Someone shared: “ . . . it made me happy to hear Him say that. He has accepted my gift of submission exclusive to Him. And i realize that i am no longer a wife wanting to submit to her husband. i am a submissive wife. i have a lot to learn and improve upon, but fresh submission is still valuable. Wee! i feel giddy! ^_^”
photo by Serafina
. . . what is stated here is a very great place to start. . . now it would be prudent to continue keeping your house in order, and making your children your children mind, is the greatest gift you can offer. . .
Many folks think that being a submissive is something that is concrete rather than something that is abstract . . . (see the adjective descriptions.) Yet, ironically it is the abstract that becomes something concrete! . . let me explain by showing what happened to you.
You realize that submission first is a state of being and then actions follow that recognition . . ie you got the love, and compassion for you husband etc. All of it begins in your heart and flows forth from there. Many days it may not feel that special, in fact many times it might even feel like the old grungy days and nothing more but what has changed is you hold the reins of your heart and you keep in check those actions that are detrimental to your chosen station in life.
So how do you begin? with baby steps, and simply one step at a time!
as you become aware, you incorporate another concept and translate those into actions. . . and yeah! it is easy to say and takes a life-time to achieve.

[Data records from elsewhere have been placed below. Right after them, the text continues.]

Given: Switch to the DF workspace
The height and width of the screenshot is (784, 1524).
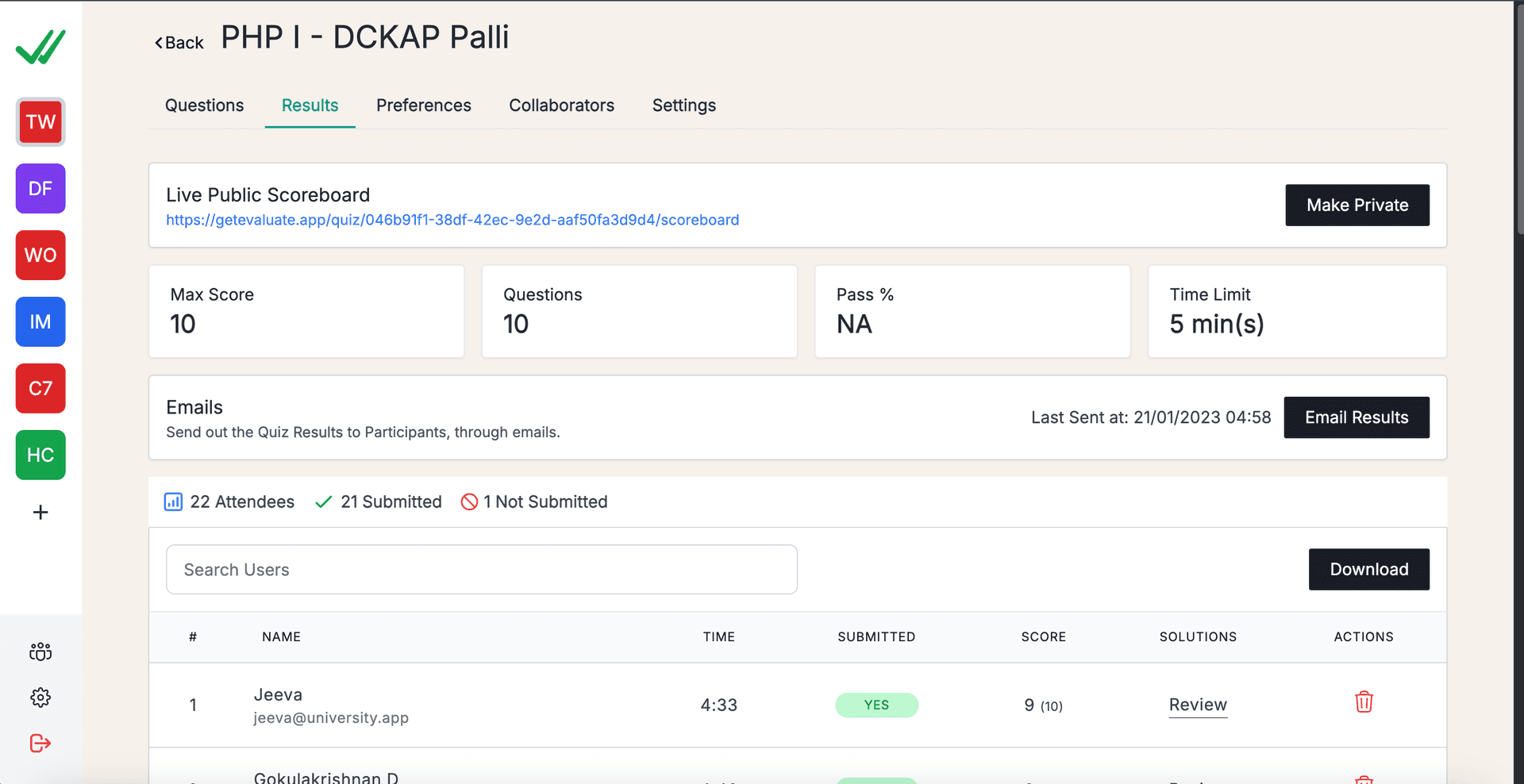Looking at the screenshot, I should (40, 189).
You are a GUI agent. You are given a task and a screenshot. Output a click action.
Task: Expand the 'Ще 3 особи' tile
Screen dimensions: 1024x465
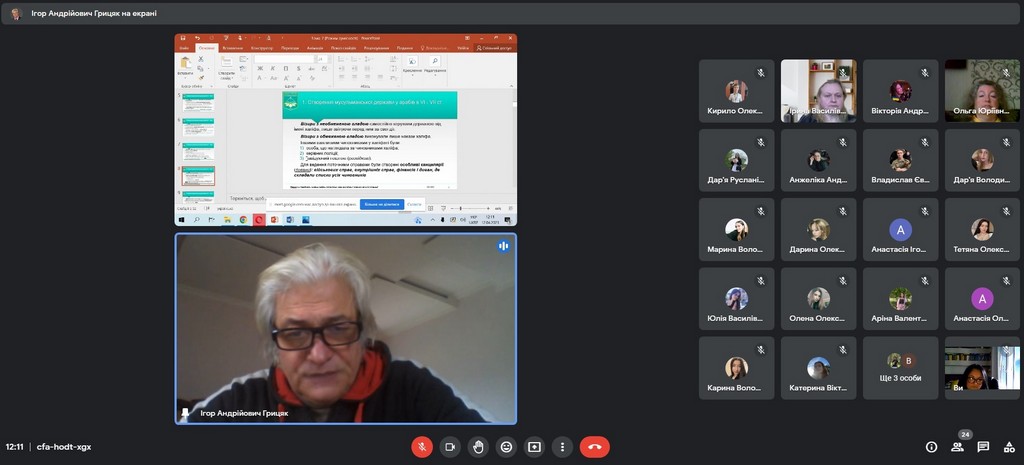tap(900, 367)
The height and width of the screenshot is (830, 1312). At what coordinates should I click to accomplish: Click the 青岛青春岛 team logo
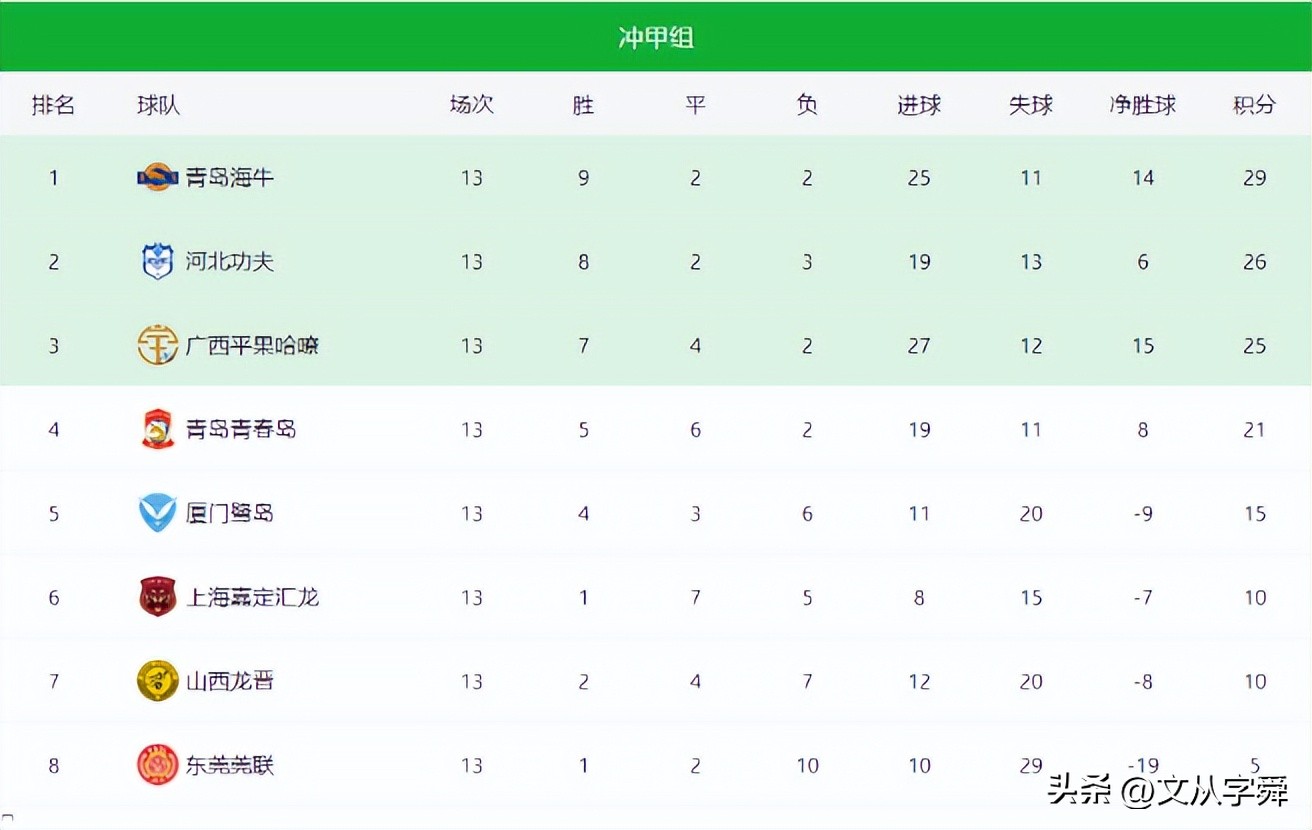point(157,430)
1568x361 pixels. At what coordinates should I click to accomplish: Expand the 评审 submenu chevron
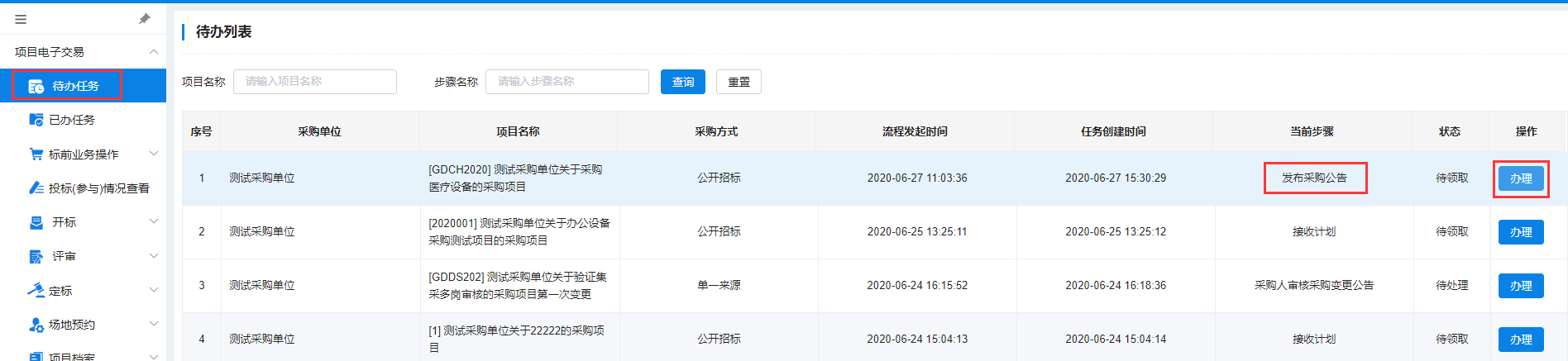153,256
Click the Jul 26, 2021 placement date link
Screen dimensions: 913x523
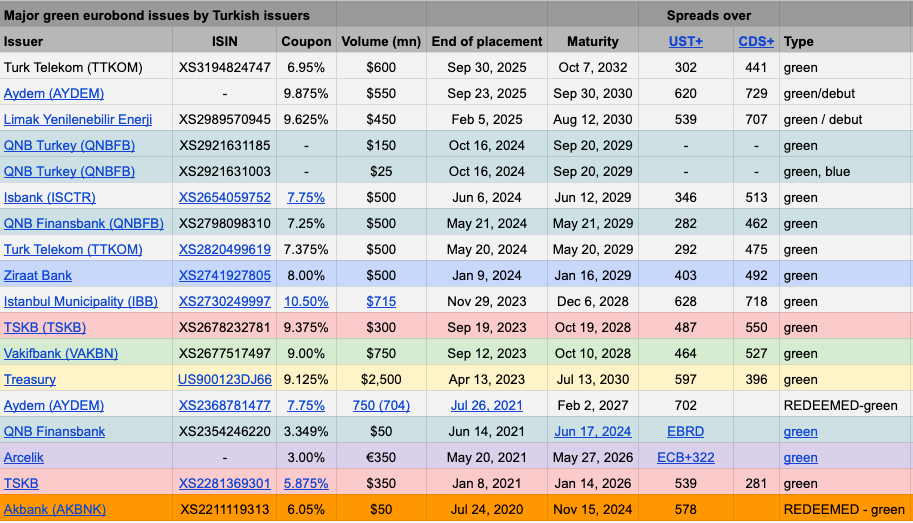(x=487, y=406)
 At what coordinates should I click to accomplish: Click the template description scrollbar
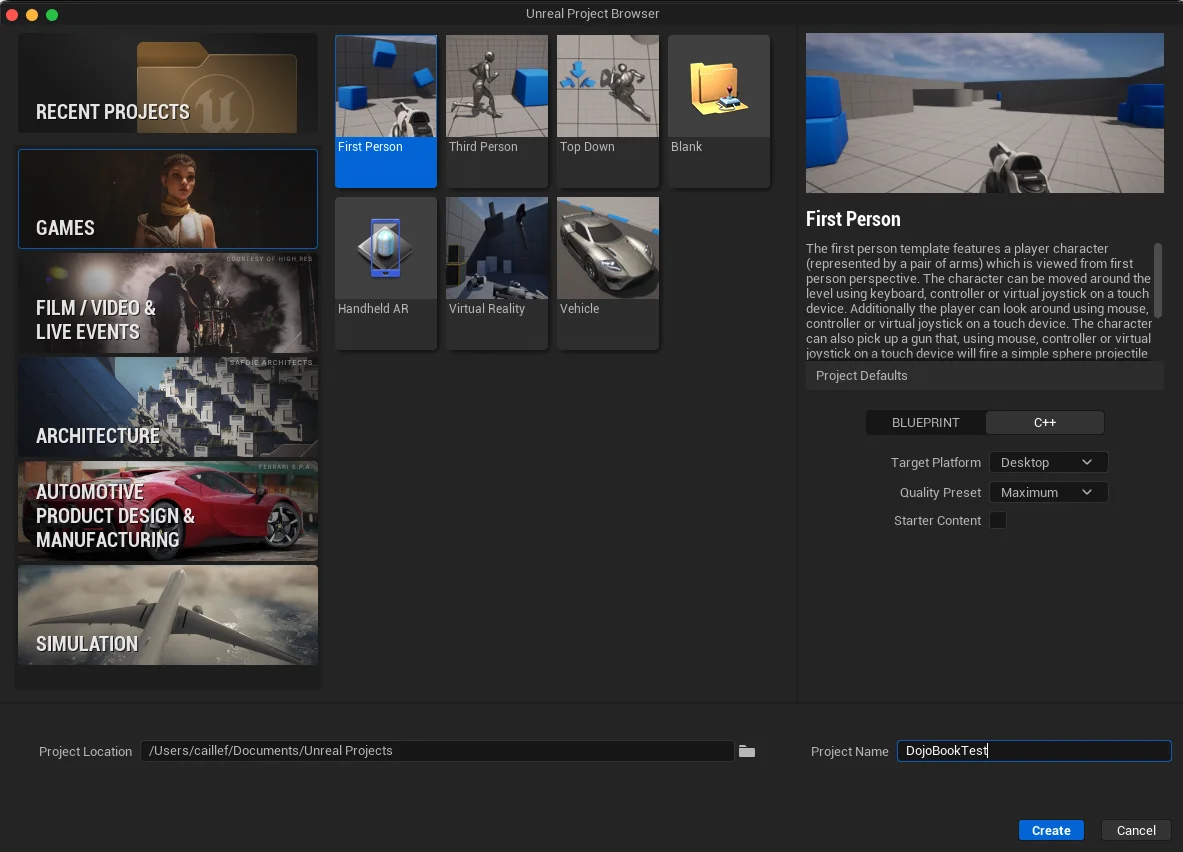click(1158, 280)
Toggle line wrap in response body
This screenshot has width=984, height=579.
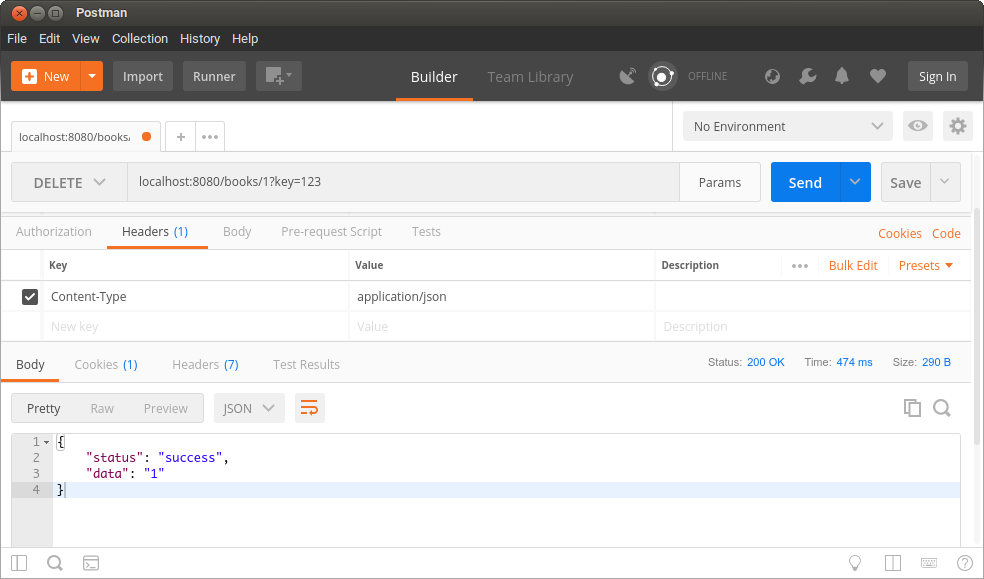[310, 408]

The reward is the satisfaction you have for being at peace within and accepting whatever life throws at you no matter if you wanted them in the first place. I don't know of any one ever signed up to be caregivers of difficult and aging parents, or all the myriads of life appointment's and frustrations but most of us are given such a task at some point or other anyway. We need to be at peace with that, . . even if it may have turned your life up-side-down
Adj. 1. concrete - capable of being perceived by the senses; not abstract or imaginary; "concrete objects such as trees" real, existent - being or occurring in fact or actuality; having verified existence; not illusory; "real objects"; "real people; not ghosts"; "a film based on real life"; "a real illness"; "real humility"; "Life is real! Life is earnest!"- Longfellow tangible, touchable - perceptible by the senses especially the sense of touch; "skin with a tangible roughness"
adj. 1. abstract - existing only in the mind; separated from embodiment; "abstract words like `truth' and `justice'"-. Considered apart from concrete existence: an abstract concept. - Difficult to understand; abstruse: abstract philosophical problems. - Thought of or stated without reference to a specific instance: abstract words like truth and justice. - Having an intellectual and affective artistic content that depends solely on intrinsic form rather than on narrative content or pictorial representation: abstract painting and sculpture.
I think, as my marriage has matured a bit, that I've come to some of these same conclusions. Our parents aren't yet old enough to have reached the stage where we must care for them, but I remember in the early years when his (difficult) parents would come visit us (for 2 weeks at a go) that I would always turn on him, as if to say "you have brought this difficulty in my life and I now blame you."
ReplyDeleteBut as the years have passed and we have merged more thoroughly into the entity that is "us," his parents visits, while still just as difficult, bring us closer together. I look at them now as an invasive force to "us" rather than a difficulty brought upon "me."